Sunday, May 27, 2012
DUBAI (Zawya Dow Jones)--Mobile Telecommunications Co. Saudi Arabia, or Zain KSA, said Sunday it has received regulatory approval for a 6 billion Saudi riyals ($1.6 billion) right issue, the proceeds of which will be used for debt reduction and network expansion.
The Capital Market Authority has granted its approval for the prospectus to be issued in relation to the company's proposed rights issue as part of its capital restructuring, Zain KSA said in an emailed statement.
The approval by the CMA follows the decision by the company's board of directors to seek approval for a reduction of its capital, followed by the rights issue, the statement noted.
Zain KSA late last year said that its board had recommended a new capital reorganization plan as it looked to wipe out accumulated losses and eventually raise fresh cash to support its expansion plans.
The capital reduction will result in the company's paid-up capital being reduced to SAR4.801 billion from SAR14 billion. Zain KSA's paid-up capital will be subsequently increased to SAR10.801 billion by way of the rights issue, the company said Sunday.

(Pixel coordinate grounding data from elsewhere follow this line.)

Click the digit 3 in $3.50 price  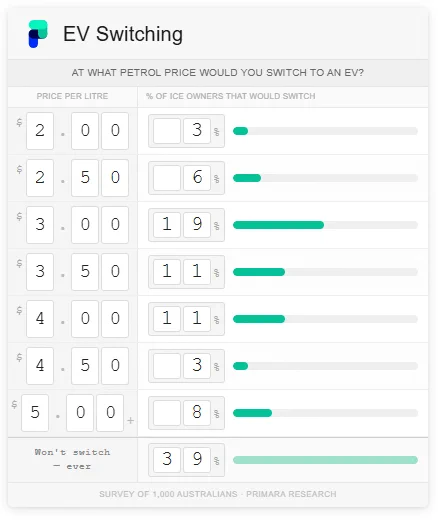click(x=40, y=272)
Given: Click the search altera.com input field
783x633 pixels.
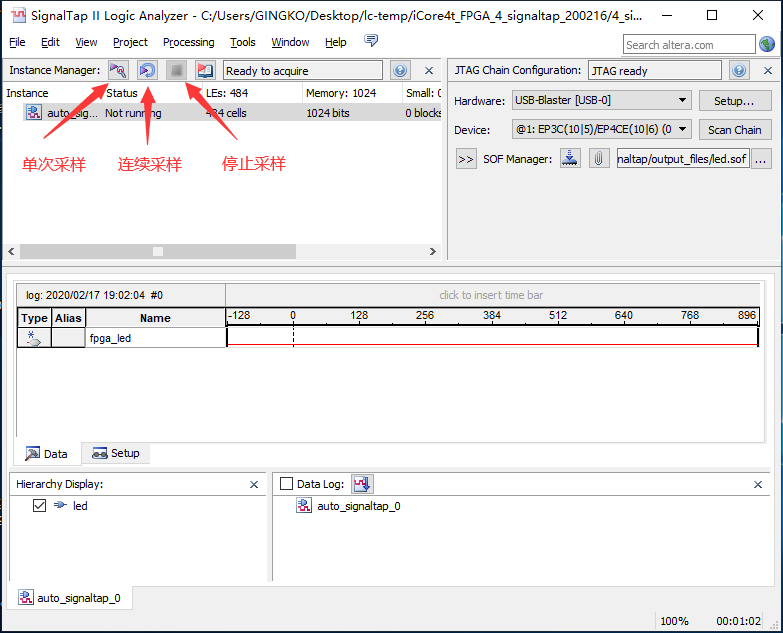Looking at the screenshot, I should point(688,44).
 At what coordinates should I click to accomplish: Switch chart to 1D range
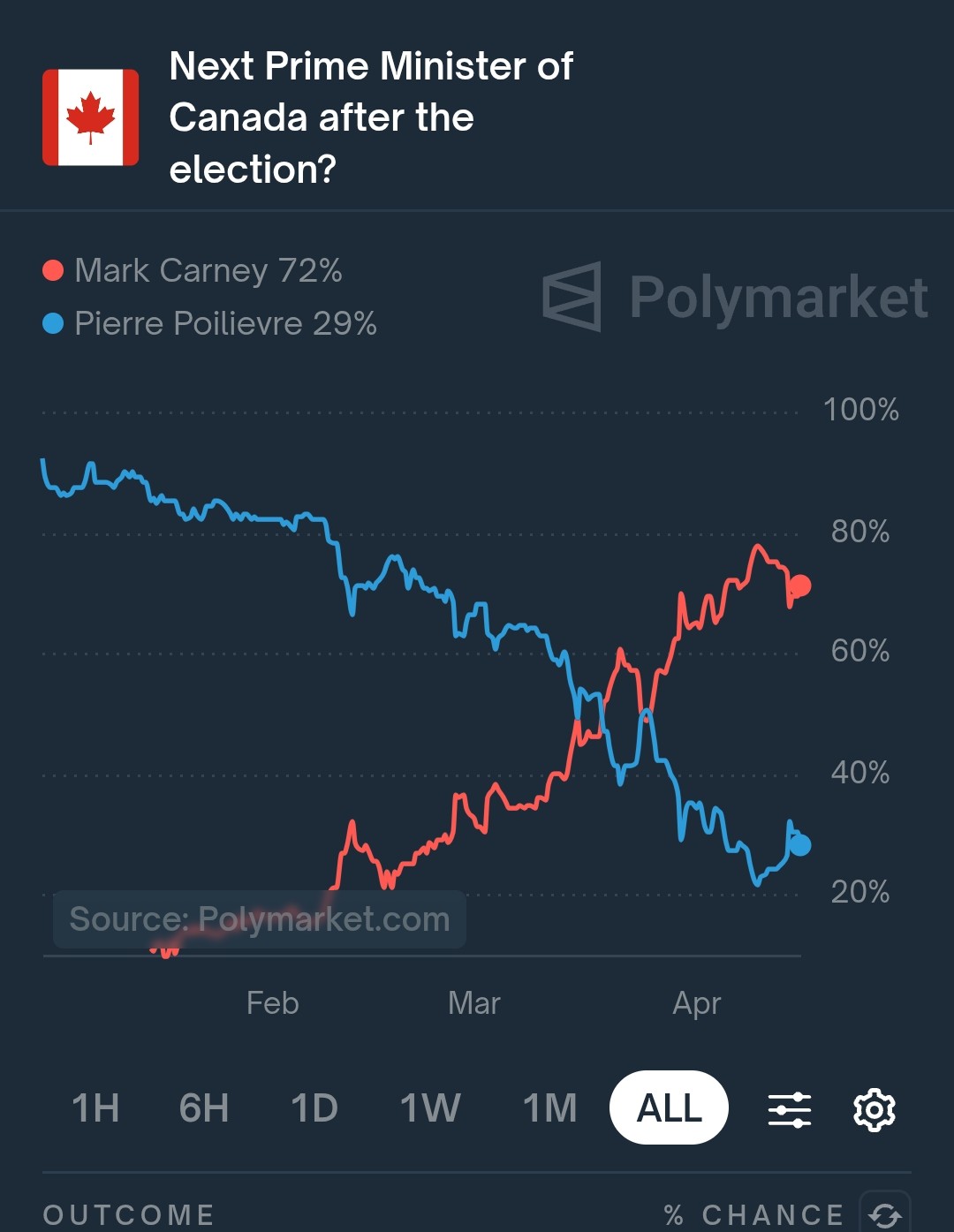[x=314, y=1107]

"The Rights Issue will consist of shareholders in the Company subscribing for new shares in the Company for cash or by capitalising certain subordinated loans made by some of the Company's founding shareholders to the Company," Zain KSA said.
The cash proceeds will mainly be used to reduce the company's current liabilities and enhance the quality and performance of its existing network as well as to expand the company's recently launched 4G LTE hi-speed internet network and reduce bank debt, it added. "The capitalisation of a portion of the shareholder loans will further reduce the debt levels of the Company."
The capital reduction and rights issue are subject to shareholder approval and certain regulatory consents and approvals.
Zain KSA shares closed 1.1% higher at SAR9.05 Sunday.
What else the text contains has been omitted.